A Thin-Layer Electrochemical Cell for Infrared Spectroscopic Measurements of the Electrode/Electrolyte Interface

Abstract

A thin-layer electrochemical cell which allows for the convenient measurement of infrared reflection-absorption spectra (IRRAS) of the electrode/electrolyte interphase has been designed and built. In order to minimize the thickness of the electrolyte in front of the electrode surface, one mounts the working electrode on the end of a piston so that it can be pressed against an infrared window. Infrared radiation is then reflected from the electrode surface via the infrared window without experiencing severe attenuation due to the electrolyte. Contaminants are minimized by the machining of both the cell body and piston from an inert fluorocarbon plastic. Calcium fluoride was chosen as the window material because of its transparency, its low refractive index, and its low solubility in aqueous electrolyte.
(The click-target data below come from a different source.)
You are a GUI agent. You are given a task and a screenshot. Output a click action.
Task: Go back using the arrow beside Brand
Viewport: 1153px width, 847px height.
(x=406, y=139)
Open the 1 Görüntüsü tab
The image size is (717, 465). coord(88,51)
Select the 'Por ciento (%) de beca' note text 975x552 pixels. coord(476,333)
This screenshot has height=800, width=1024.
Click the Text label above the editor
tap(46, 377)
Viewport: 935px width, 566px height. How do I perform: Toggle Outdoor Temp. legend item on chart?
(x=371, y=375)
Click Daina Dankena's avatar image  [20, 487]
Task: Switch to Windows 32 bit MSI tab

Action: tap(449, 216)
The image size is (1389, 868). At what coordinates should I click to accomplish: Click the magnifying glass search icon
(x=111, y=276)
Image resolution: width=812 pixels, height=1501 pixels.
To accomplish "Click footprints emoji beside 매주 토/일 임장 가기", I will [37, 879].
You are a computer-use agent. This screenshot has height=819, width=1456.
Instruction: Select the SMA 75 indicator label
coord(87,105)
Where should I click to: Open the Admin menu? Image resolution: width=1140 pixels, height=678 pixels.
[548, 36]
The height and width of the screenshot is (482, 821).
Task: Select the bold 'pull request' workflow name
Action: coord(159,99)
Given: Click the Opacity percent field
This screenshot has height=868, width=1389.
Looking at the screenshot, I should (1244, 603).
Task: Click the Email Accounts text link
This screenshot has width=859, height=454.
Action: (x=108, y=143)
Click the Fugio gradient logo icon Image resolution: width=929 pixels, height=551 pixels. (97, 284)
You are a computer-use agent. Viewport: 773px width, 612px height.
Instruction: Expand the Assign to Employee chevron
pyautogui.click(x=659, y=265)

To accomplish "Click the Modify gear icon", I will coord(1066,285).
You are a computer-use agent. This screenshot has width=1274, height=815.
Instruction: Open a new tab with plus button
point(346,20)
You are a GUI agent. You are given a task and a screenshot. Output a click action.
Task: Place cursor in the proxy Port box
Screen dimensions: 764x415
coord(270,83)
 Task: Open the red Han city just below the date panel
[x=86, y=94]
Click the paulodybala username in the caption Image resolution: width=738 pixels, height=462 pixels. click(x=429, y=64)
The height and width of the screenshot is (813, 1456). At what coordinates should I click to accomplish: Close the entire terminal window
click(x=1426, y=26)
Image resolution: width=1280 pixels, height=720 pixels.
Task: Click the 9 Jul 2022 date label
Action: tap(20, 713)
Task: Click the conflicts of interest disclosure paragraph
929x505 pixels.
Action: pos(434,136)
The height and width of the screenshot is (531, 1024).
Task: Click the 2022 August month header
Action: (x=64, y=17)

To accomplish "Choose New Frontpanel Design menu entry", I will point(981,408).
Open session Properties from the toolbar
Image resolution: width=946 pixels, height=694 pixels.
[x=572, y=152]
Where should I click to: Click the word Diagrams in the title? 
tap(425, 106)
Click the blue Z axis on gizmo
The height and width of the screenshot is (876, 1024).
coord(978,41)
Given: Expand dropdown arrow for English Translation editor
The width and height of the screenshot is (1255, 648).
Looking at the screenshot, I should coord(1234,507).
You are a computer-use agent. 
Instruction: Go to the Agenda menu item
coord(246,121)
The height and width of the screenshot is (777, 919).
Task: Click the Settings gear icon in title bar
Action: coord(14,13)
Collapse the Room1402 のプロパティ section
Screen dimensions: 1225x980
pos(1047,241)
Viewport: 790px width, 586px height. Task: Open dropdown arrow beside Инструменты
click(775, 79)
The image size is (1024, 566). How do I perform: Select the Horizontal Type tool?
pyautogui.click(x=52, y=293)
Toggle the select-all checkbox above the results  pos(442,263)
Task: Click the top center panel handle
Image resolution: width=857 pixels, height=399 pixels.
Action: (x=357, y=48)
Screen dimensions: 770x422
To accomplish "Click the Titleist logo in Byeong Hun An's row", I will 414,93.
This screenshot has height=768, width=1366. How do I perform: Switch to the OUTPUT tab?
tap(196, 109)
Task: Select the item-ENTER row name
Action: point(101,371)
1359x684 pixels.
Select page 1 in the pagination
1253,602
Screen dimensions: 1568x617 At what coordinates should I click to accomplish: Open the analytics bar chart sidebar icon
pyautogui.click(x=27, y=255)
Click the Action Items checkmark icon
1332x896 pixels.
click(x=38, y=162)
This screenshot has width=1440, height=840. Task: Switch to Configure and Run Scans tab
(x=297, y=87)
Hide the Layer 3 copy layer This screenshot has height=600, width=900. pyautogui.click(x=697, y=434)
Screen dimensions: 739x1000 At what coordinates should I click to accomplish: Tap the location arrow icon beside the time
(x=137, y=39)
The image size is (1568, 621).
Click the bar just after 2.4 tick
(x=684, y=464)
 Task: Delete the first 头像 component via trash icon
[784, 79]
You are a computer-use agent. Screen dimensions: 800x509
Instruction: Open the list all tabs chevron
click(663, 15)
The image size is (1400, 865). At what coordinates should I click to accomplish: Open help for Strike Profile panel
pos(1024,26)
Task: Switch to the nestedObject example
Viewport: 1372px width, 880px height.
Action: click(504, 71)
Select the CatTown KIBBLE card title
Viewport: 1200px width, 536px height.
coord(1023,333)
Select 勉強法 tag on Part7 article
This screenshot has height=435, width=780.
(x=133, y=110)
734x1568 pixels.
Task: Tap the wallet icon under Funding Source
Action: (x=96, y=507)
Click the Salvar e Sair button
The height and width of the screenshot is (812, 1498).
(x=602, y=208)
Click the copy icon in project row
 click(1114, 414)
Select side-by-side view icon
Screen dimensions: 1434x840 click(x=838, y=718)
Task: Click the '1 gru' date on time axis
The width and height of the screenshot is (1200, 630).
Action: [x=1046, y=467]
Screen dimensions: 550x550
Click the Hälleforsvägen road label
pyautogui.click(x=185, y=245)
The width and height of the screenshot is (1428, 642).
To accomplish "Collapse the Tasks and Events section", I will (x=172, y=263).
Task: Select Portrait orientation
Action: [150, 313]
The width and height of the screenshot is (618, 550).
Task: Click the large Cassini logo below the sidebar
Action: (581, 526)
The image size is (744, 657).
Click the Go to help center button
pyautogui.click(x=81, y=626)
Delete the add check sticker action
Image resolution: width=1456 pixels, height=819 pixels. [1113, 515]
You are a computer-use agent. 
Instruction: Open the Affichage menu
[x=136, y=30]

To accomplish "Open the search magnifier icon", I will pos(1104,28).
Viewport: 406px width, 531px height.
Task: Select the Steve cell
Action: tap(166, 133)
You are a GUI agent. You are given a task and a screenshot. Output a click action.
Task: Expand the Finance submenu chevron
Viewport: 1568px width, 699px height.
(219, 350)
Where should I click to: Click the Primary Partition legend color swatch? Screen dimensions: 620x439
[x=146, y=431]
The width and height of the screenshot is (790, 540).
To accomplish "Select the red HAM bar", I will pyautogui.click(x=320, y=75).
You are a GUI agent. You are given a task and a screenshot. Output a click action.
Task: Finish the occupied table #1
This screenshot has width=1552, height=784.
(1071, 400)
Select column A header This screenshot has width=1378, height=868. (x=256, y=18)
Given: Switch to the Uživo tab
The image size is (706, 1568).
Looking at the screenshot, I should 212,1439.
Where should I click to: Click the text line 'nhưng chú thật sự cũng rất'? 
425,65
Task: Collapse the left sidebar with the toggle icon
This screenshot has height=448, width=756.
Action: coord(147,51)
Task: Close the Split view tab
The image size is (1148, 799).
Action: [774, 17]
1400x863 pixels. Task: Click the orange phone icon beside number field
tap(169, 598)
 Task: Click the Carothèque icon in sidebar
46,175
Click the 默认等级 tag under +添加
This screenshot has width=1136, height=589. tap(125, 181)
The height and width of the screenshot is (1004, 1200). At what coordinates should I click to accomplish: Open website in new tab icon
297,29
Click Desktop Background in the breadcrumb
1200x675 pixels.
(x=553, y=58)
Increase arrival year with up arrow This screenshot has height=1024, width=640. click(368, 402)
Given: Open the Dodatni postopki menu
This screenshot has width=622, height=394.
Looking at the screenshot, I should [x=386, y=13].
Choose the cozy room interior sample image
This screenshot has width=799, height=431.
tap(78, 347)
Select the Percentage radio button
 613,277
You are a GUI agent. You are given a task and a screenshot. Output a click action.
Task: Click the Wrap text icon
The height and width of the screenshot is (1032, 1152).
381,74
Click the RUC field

The use of this cell in a Fourier transform infrared reflection-absorption spectrometer utilizing polarization modulation is described. The IRRAS spectra obtained from this cell have been analyzed with the use of the generalized Fresnel equations for stratified media. Some of the computational results for the water/silver electrode interphase are used to interpret the measured spectra of water near the electrode. The discussion includes infrared intensity distributions in aqueous media and their influence on the IRRAS measurement.